**DATA FOR PROCESSING:**

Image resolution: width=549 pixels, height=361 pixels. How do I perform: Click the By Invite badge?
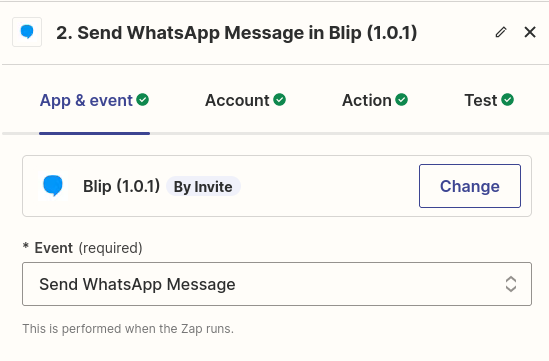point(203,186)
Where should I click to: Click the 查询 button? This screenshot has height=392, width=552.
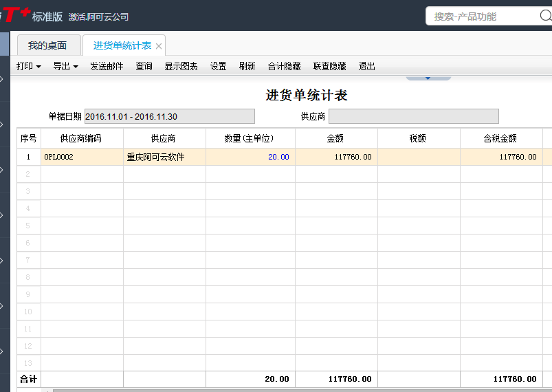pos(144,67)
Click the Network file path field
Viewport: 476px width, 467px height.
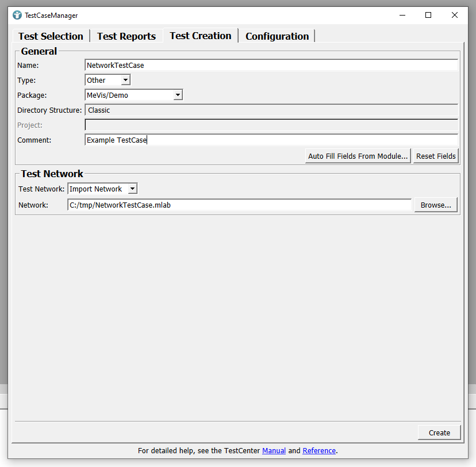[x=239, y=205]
--
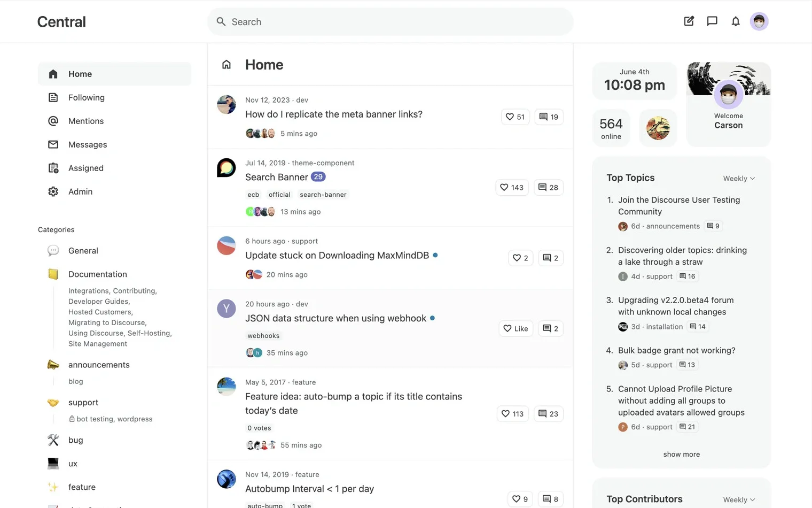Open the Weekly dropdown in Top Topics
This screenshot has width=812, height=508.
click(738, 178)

**EXERCISE DIRECTIONS:**
From the data above, return exactly the lines from the one with "Image resolution: width=549" up to and including the one with "Click the Network file path field". Pictures do not go in the copy.

**YOUR RESPONSE:**
Image resolution: width=549 pixels, height=361 pixels. How do I perform: Click the By Invite badge?
point(203,186)
Where should I click to: Click the 查询 button? This screenshot has height=392, width=552.
pos(144,67)
Click the Network file path field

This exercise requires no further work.